To many activists at COP, Exxon and Aramco are little more than climate criminals, bearing much of the responsibility for the crisis of global warming. Al Jaber argues that even as fossil fuels are phased out, oil and gas will remain part of the energy system for decades to come and making them as clean as possible helps the cause.

More than 300 climate organizations from across the world published a letter strongly criticizing the pledge. It urged the COP28 presidency to drop the initiative and instead focus on securing a legally binding package to phase out all fossil fuels.

“We don’t have time to waste with more pledges and initiatives with fancy names,” said Cansin Leylim Ilgaz, associate director of global campaigns at 350.org, a movement seeking to end the use of dirty fuels. “We need a fast, fair, and equitable fossil fuel phase out that does not rely on dangerous distractions.”

Darren Woods, the CEO of Exxon Mobil, was among industry bosses who traveled to COP to sign the charter, the first time the leader of America’s largest oil company has appeared at a global climate summit.

“The good news is, with this COP there is the desire to try to bring all the constituents together to try to solve this hard, challenging problem,” Woods said in an interview.

Exxon has long resisted targets that would require it to cut production even as rivals such as Britain’s BP and France’s TotalEnergies have sought to align their business plans with global climate goals.

This plan is more palatable to the likes of Exxon and Aramco because it says nothing about how fast global oil and gas production should fall.

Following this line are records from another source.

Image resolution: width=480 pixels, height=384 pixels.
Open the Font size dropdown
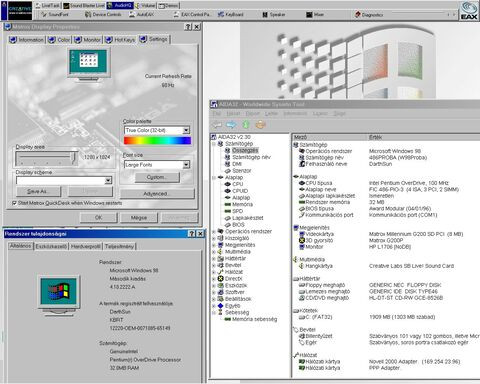coord(186,165)
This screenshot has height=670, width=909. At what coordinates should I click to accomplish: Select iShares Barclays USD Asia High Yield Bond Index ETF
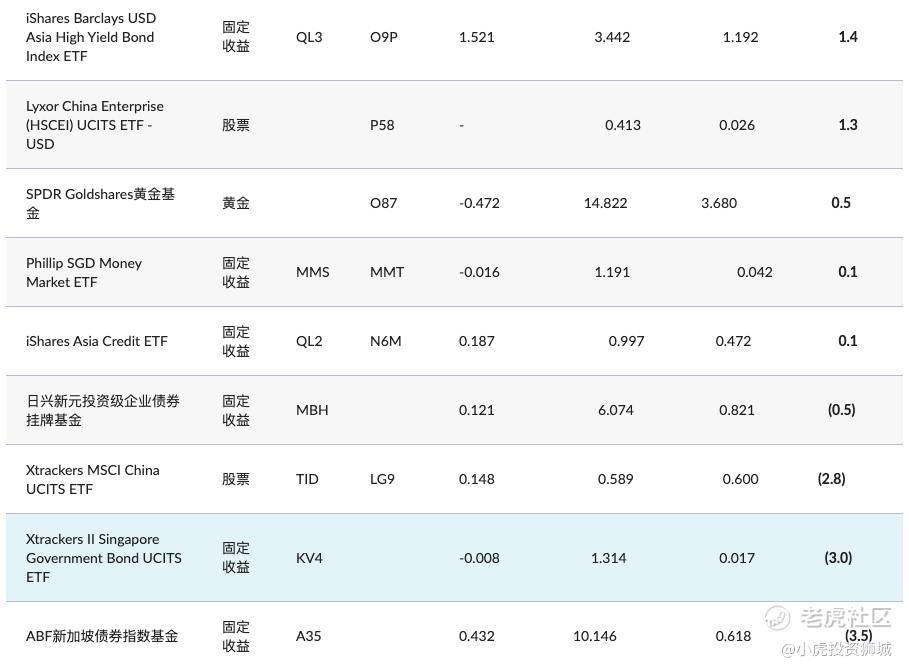[x=91, y=37]
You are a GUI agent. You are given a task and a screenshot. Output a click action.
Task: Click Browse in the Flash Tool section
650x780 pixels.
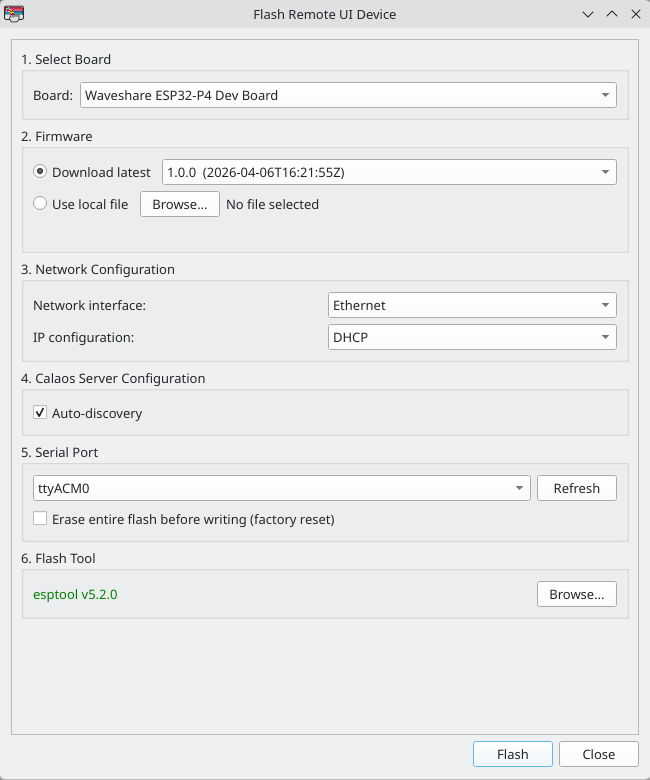pos(576,594)
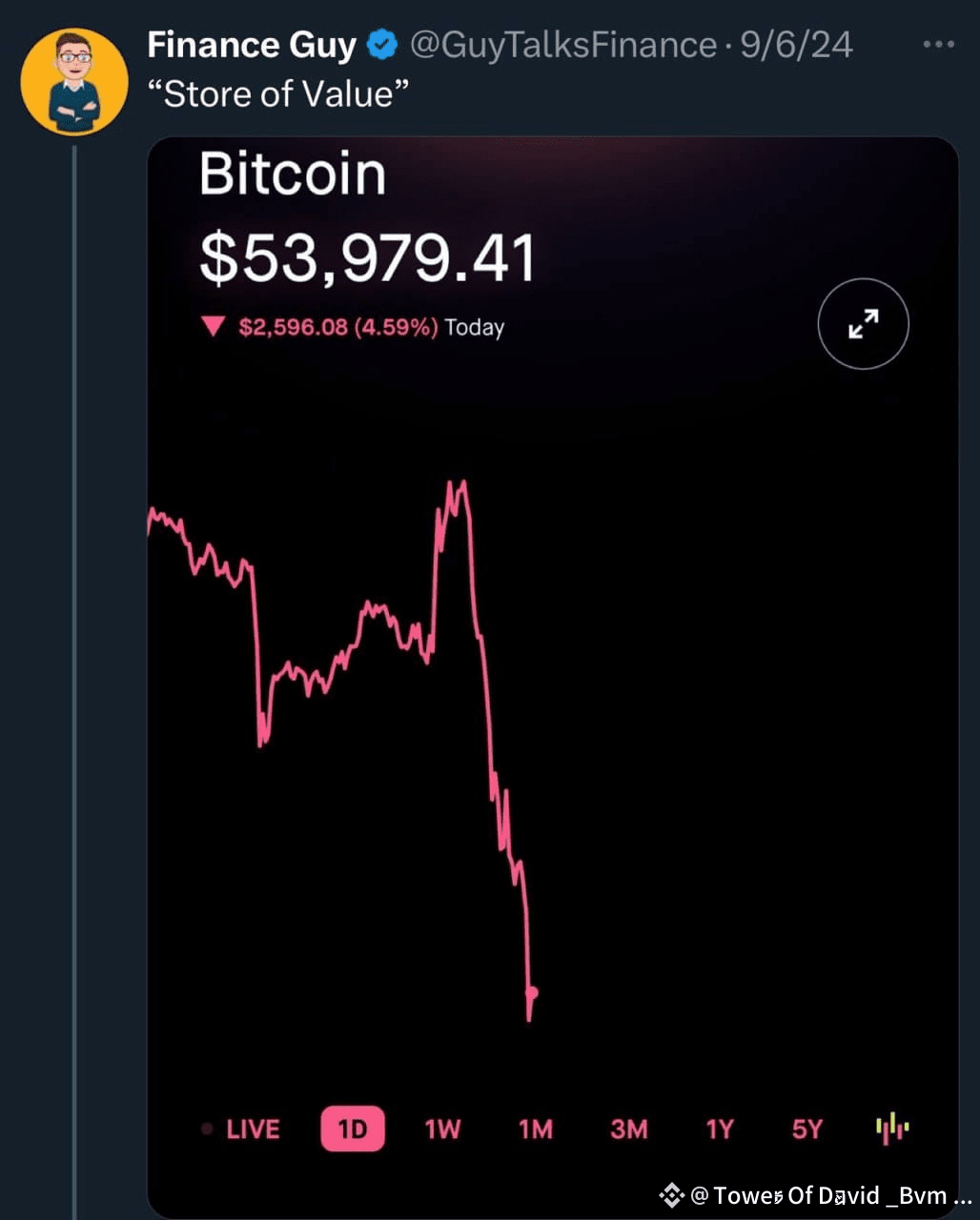980x1220 pixels.
Task: Select the 1W time range
Action: pos(442,1129)
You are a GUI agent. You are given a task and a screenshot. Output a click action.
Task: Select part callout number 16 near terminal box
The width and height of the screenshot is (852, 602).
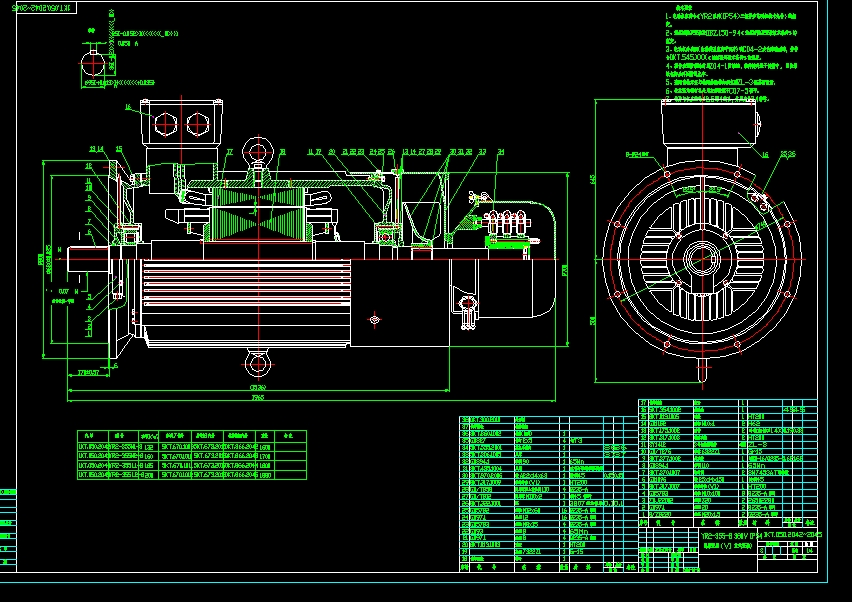click(x=128, y=106)
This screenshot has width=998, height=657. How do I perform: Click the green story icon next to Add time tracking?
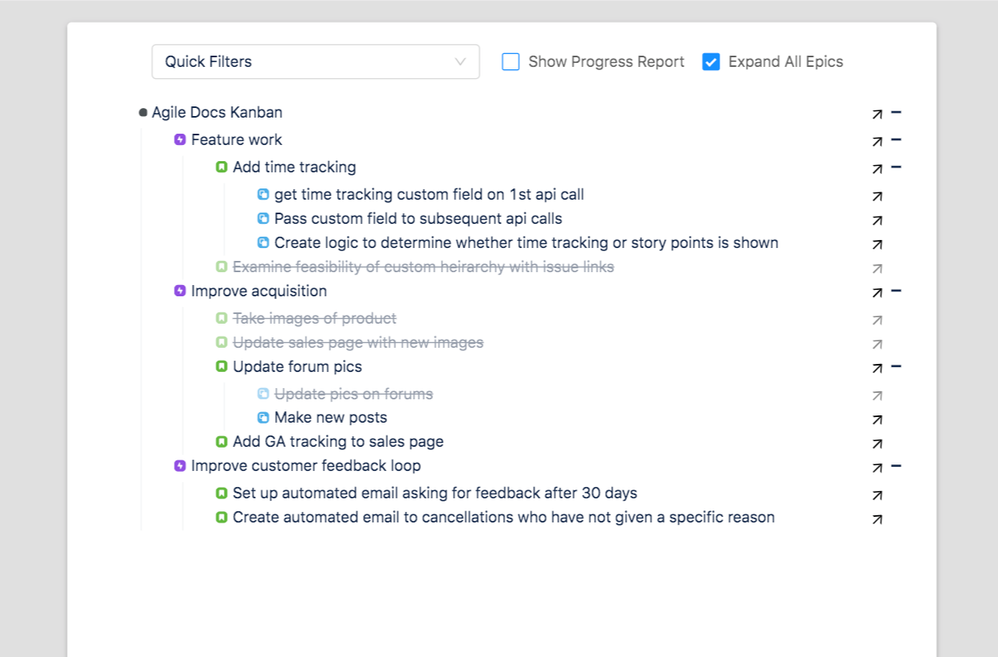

Both companies have said that oil and gas will remain vital to the global economy for the foreseeable future.

The signatories will also commit to almost zeroing out carbon pollution from their operations, known as scope 1 or 2 emissions, by 2050. That sounds radical, but it entirely excludes scope 3 emissions, which come from burning the fossil fuels they produce and make up the vast majority of their climate damage.